WHAT TO DO >> Retype the data below in full, keeping every character as it is.
### RECORD EXCERPTS
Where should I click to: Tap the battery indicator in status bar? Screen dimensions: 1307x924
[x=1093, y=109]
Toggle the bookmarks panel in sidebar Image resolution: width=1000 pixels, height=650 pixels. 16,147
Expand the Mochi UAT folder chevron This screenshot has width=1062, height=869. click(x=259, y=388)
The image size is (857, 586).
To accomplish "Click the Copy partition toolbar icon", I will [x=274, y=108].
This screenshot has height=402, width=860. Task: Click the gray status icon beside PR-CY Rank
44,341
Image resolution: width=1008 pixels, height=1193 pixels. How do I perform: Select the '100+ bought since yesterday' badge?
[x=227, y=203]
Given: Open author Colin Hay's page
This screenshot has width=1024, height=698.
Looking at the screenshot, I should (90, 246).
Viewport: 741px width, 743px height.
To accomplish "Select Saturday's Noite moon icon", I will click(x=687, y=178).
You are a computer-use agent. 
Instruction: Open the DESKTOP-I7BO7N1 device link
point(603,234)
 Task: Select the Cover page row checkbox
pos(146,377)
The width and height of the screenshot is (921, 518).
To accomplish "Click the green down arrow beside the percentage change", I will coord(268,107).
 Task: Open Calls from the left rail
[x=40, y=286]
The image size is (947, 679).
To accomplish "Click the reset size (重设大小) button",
######
RESULT OF THIS TASK >>
Where should I click to: Tap the battery indicator in status bar? Screen dimensions: 1307x924
[x=1093, y=109]
Toggle the bookmarks panel in sidebar Image resolution: width=1000 pixels, height=650 pixels. 16,147
Expand the Mochi UAT folder chevron This screenshot has width=1062, height=869. click(x=259, y=388)
The image size is (857, 586).
To accomplish "Click the Copy partition toolbar icon", I will [x=274, y=108].
This screenshot has height=402, width=860. Task: Click the gray status icon beside PR-CY Rank
44,341
Image resolution: width=1008 pixels, height=1193 pixels. How do I perform: Select the '100+ bought since yesterday' badge?
[x=227, y=203]
Given: Open author Colin Hay's page
This screenshot has width=1024, height=698.
Looking at the screenshot, I should (90, 246).
Viewport: 741px width, 743px height.
To accomplish "Select Saturday's Noite moon icon", I will click(x=687, y=178).
You are a computer-use agent. 
Instruction: Open the DESKTOP-I7BO7N1 device link
point(603,234)
 Task: Select the Cover page row checkbox
pos(146,377)
The width and height of the screenshot is (921, 518).
To accomplish "Click the green down arrow beside the percentage change", I will coord(268,107).
 Task: Open Calls from the left rail
[x=40, y=286]
The image size is (947, 679).
To accomplish "Click the reset size (重设大小) button",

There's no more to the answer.